WORK ITEM: Using the study summary on cardiovascular risk in adults with HIV, say whether each statement agrees with it: (a) the study included 150 HIV-infected adults on ART; (b) HIV-infected adults on ART had higher 10-year risk scores than HIV-negative controls; (c) 21.3% of HIV-infected adults on ART had metabolic syndrome. Answer yes or no for each, and quote the deciding words.

-- TEXT SHOWN follows --

Objective To compare short-term and long-term cardiovascular disease (CVD) risk scores and prevalence of metabolic syndrome in HIV-infected adults receiving and not receiving antiretroviral therapy (ART) to HIV-negative controls.

Methods A cross-sectional study including 151 HIV-infected, ART-naive, 150 HIV-infected on ART and 153 HIV-negative adults. Traditional cardiovascular risk factors were determined by standard investigations. The primary outcome was American College of Cardiology/American Heart Association Atherosclerotic CVD (ASCVD) Risk Estimator lifetime CVD risk score. Secondary outcomes were ASCVD 10-year risk, Framingham risk scores, statin indication and metabolic syndrome.

Results Compared with HIV-negative controls, more HIV-infected adults on ART were classified as high lifetime CVD risk (34.7% vs 17.0%, p<0.001) although 10-year risk scores were similar, a trend which was similar across multiple CVD risk models. In addition, HIV-infected adults on ART had a higher prevalence of metabolic syndrome versus HIV-negative controls (21.3% vs 7.8%, p=0.008), with two common clusters of risk factors. More than one-quarter (28.7%) of HIV-infected Tanzanian adults on ART meet criteria for statin initiation.

-- TEXT SHOWN concluded --
-- RECORDED INFORMATION follows --

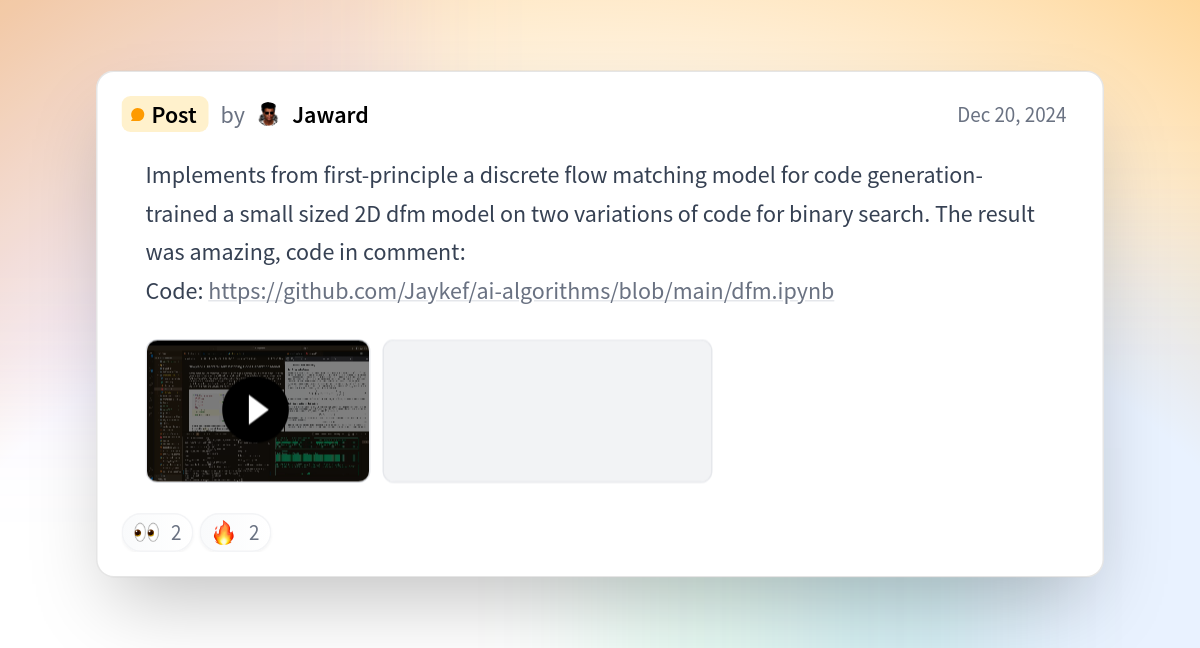Screen dimensions: 1200x648
Task: Click the count beside the eyes emoji
Action: 176,533

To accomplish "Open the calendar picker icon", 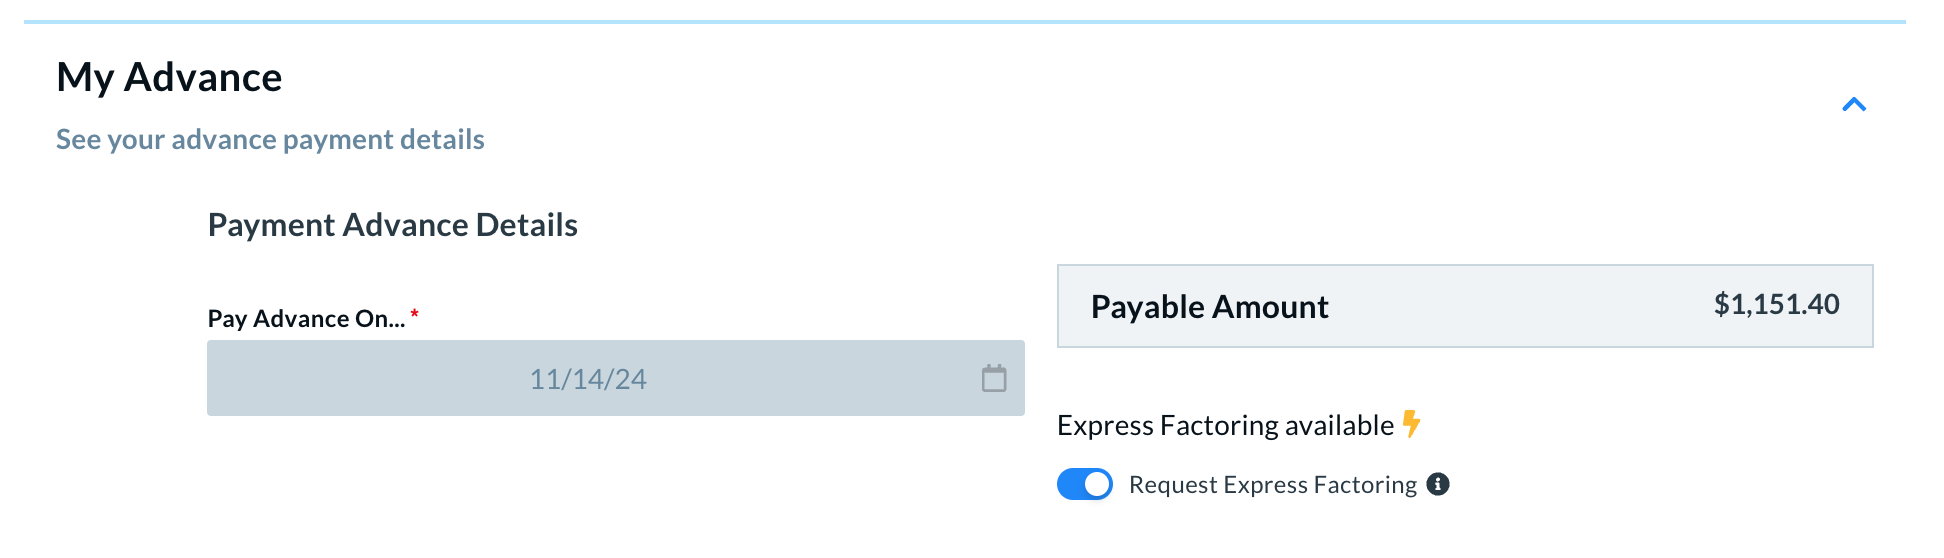I will pos(994,378).
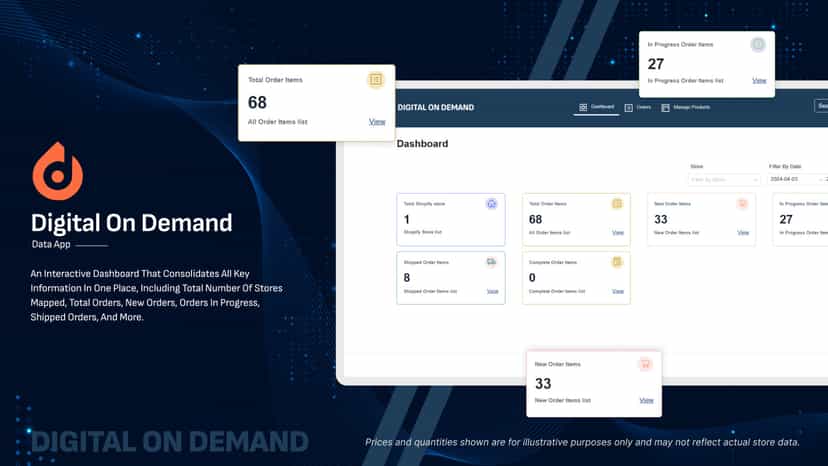Click the cart icon on enlarged New Order Items card
Viewport: 828px width, 466px height.
coord(645,364)
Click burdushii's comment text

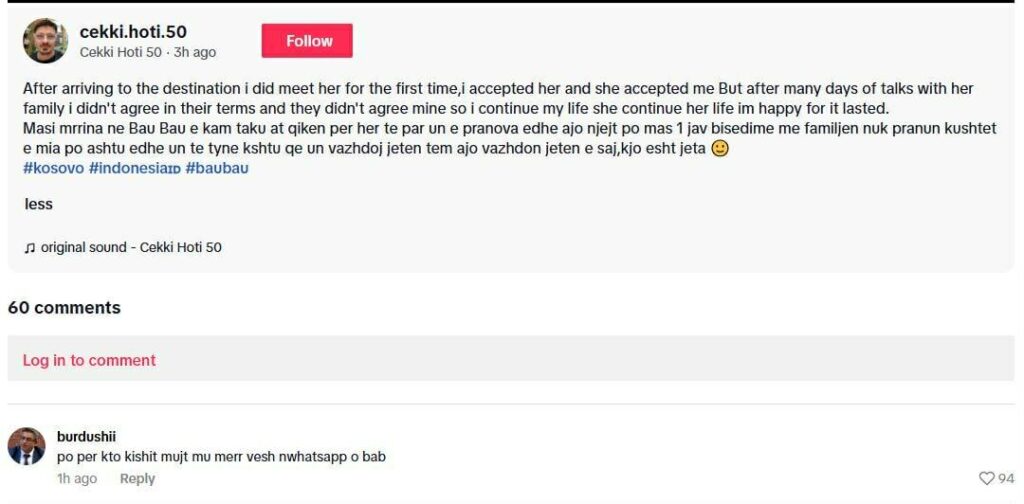(x=221, y=457)
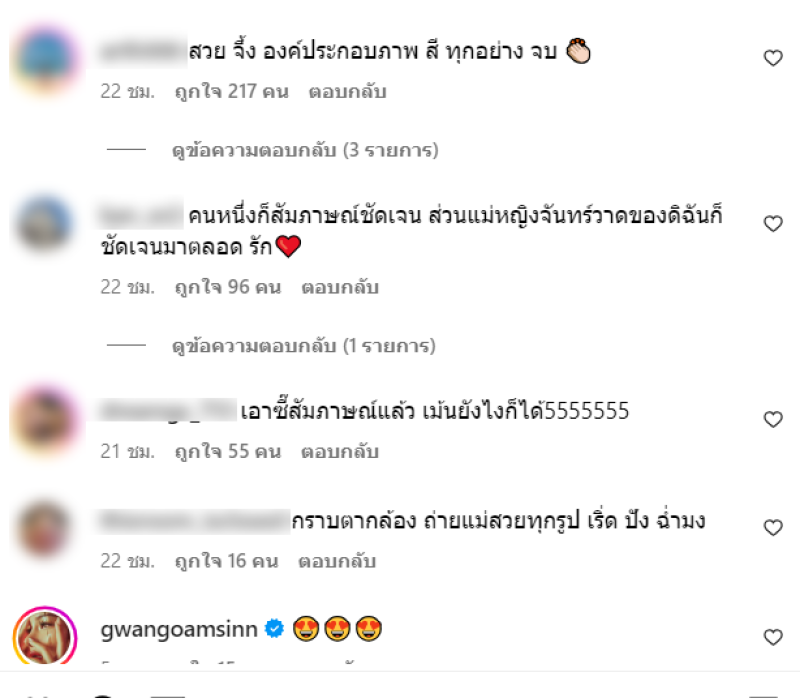View the 55 likes list
This screenshot has height=698, width=800.
tap(228, 452)
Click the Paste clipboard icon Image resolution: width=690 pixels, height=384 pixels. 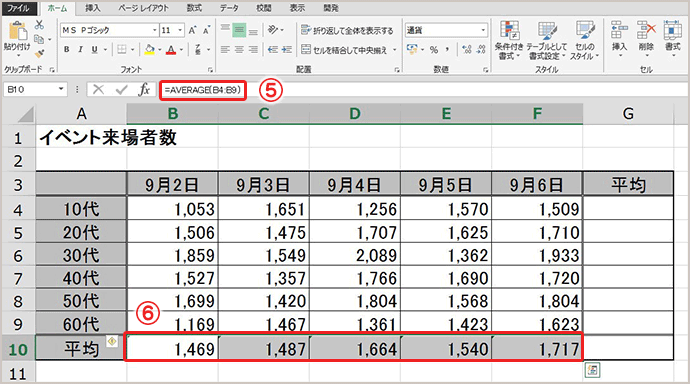pos(17,32)
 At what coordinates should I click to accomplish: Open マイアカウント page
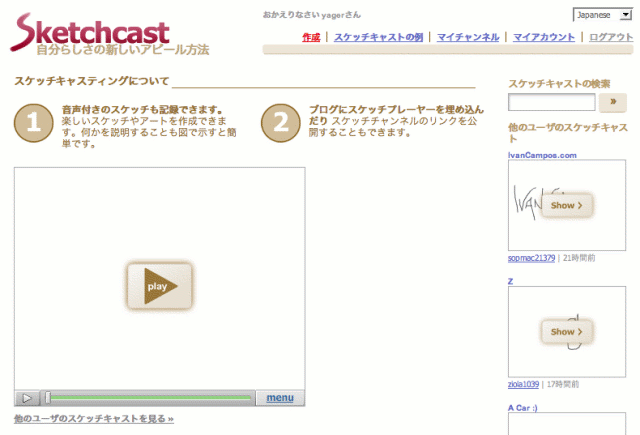pos(544,37)
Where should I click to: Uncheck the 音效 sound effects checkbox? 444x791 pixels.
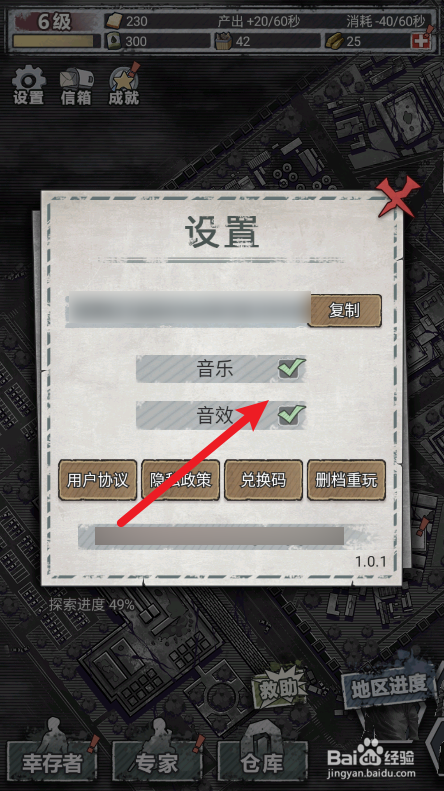tap(291, 416)
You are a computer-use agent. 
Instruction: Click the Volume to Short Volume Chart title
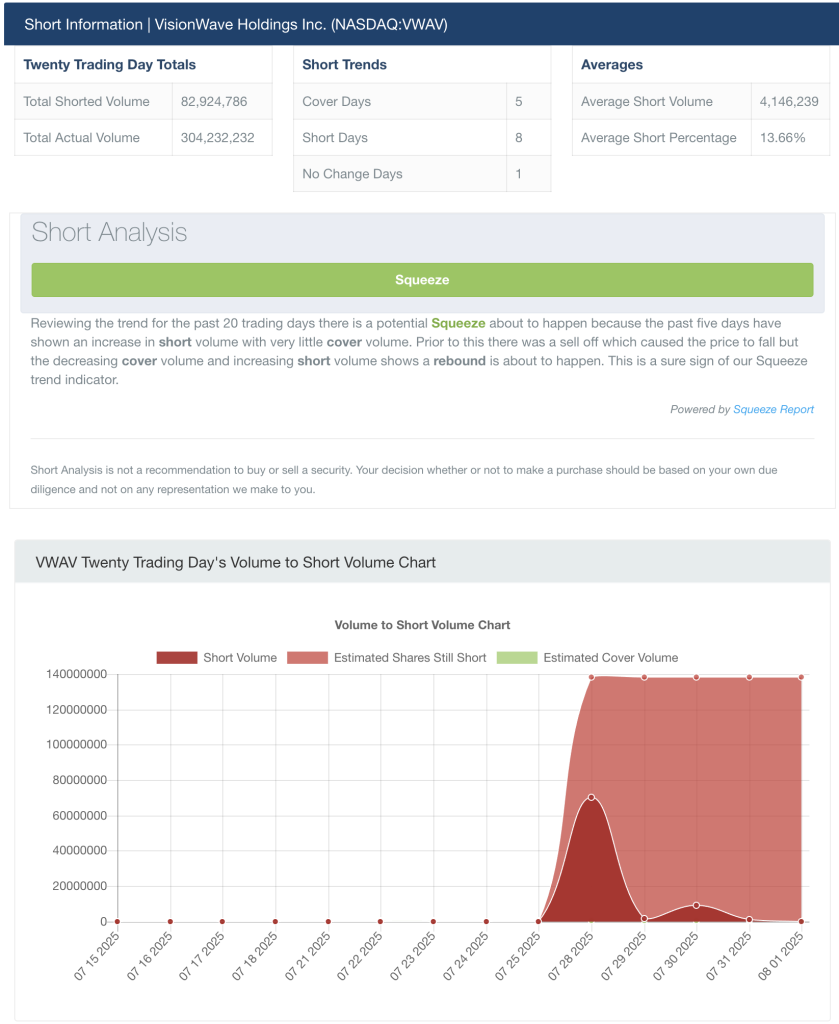pyautogui.click(x=422, y=625)
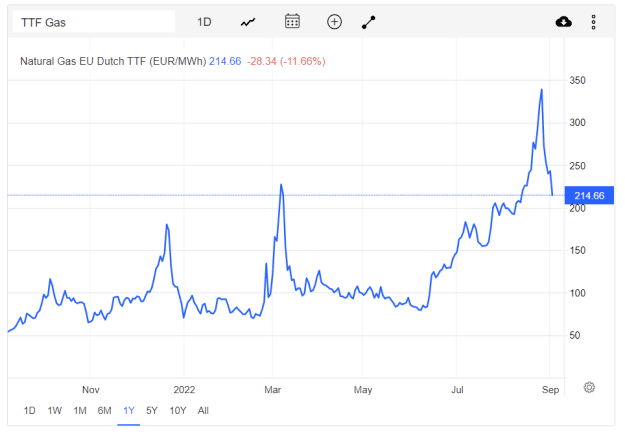This screenshot has width=625, height=434.
Task: Click the TTF Gas search field
Action: pyautogui.click(x=94, y=22)
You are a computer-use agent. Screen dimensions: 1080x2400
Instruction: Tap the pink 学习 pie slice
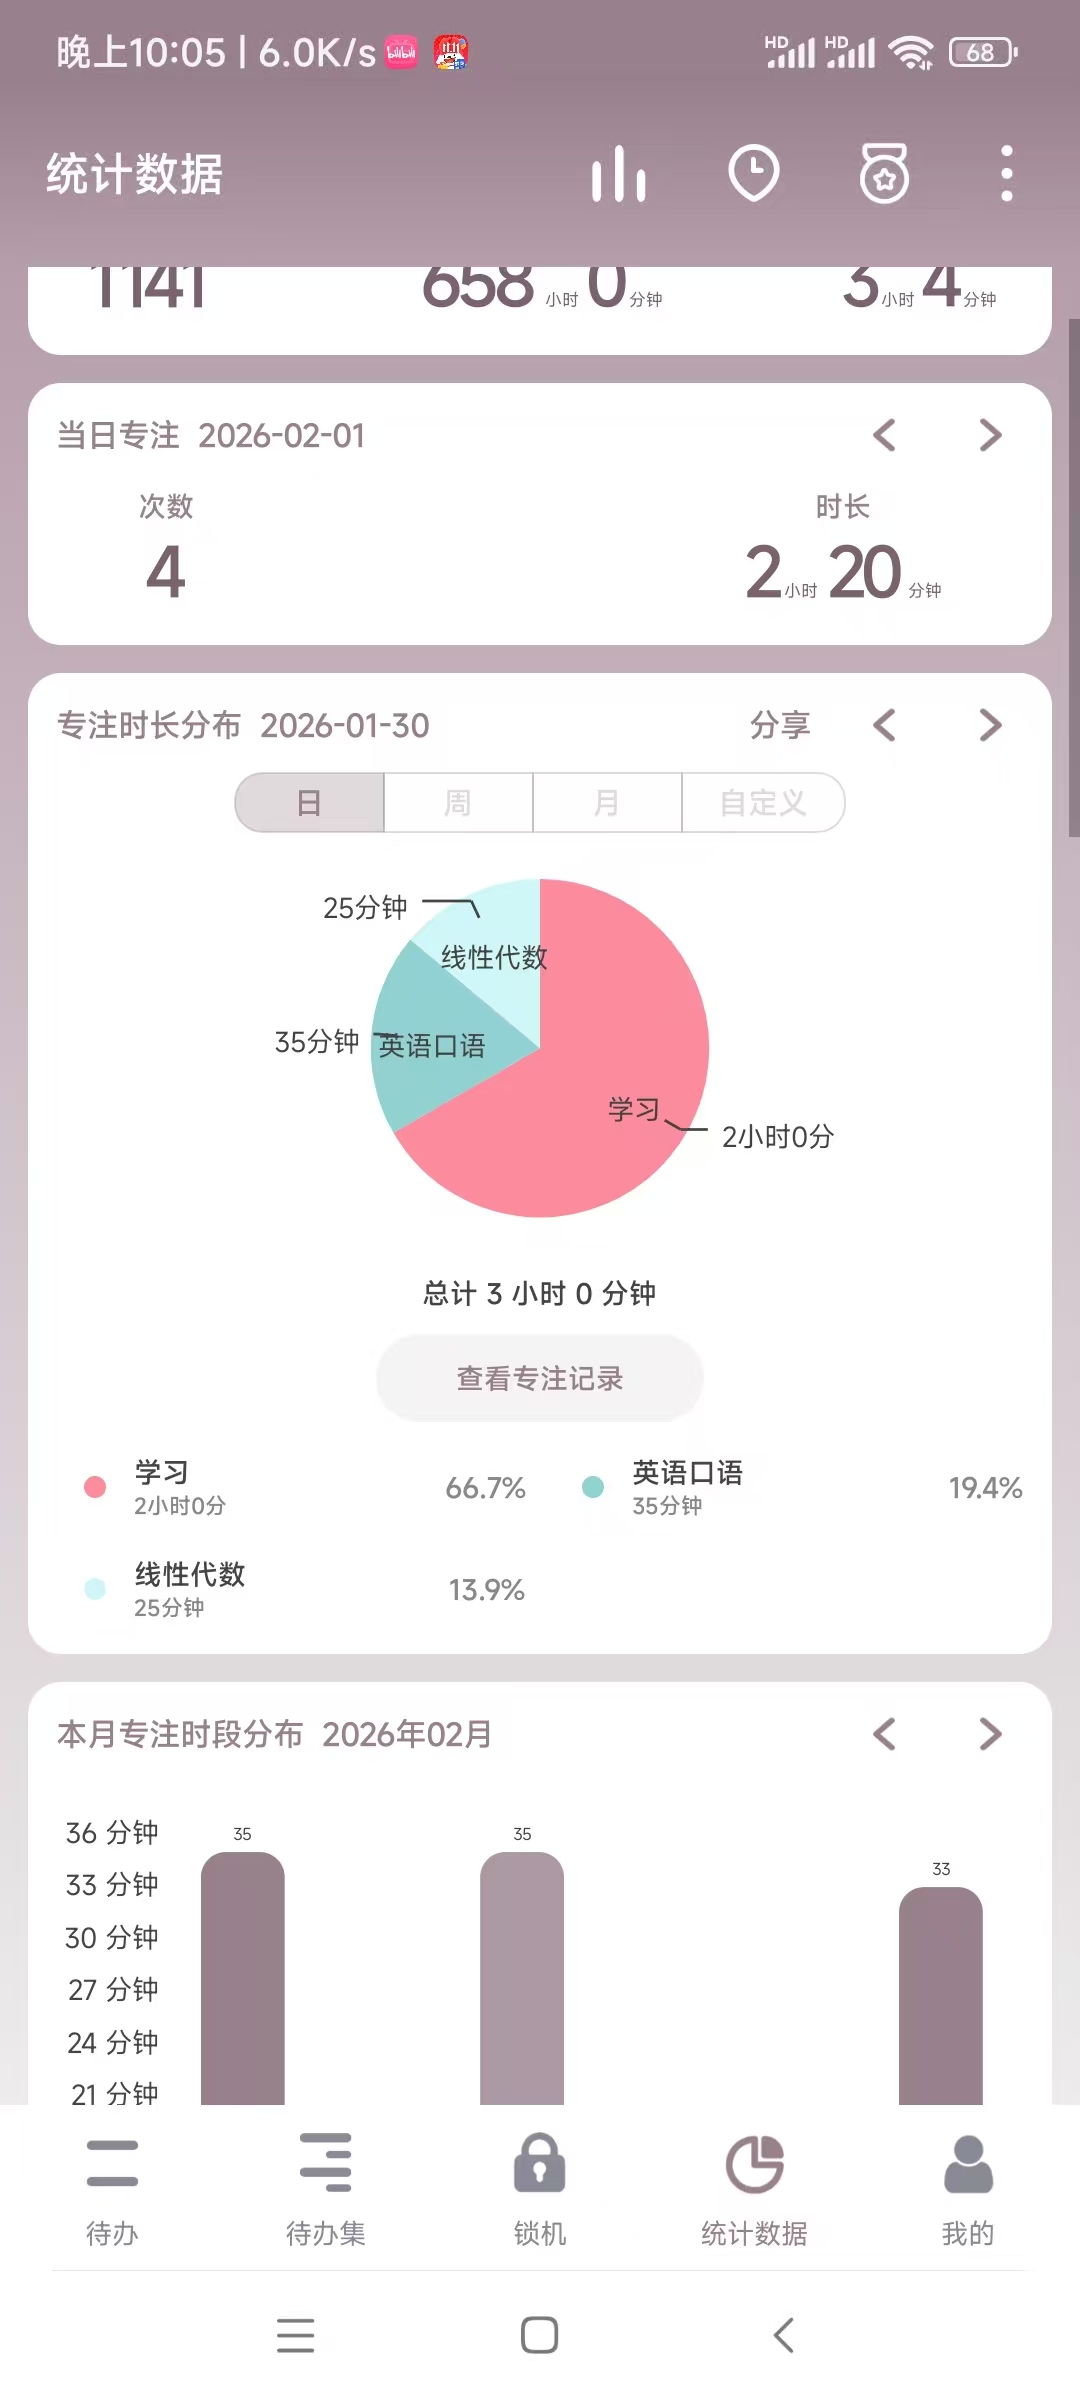pos(600,1100)
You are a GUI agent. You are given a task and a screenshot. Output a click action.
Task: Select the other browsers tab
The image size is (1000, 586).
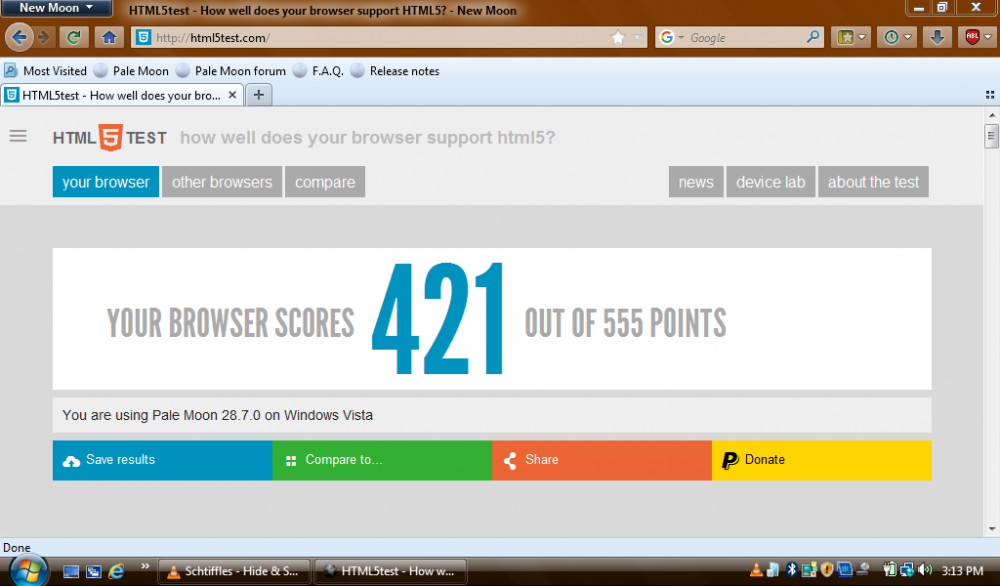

-- RECORDED INFORMATION concluded --

EXPECTED ANSWER:
(a) Yes: "150 HIV-infected on ART"
(b) No: "10-year risk scores were similar"
(c) Yes: "HIV-infected adults on ART had a higher prevalence of metabolic syndrome versus HIV-negative controls (21.3% vs 7.8%, p=0.008)"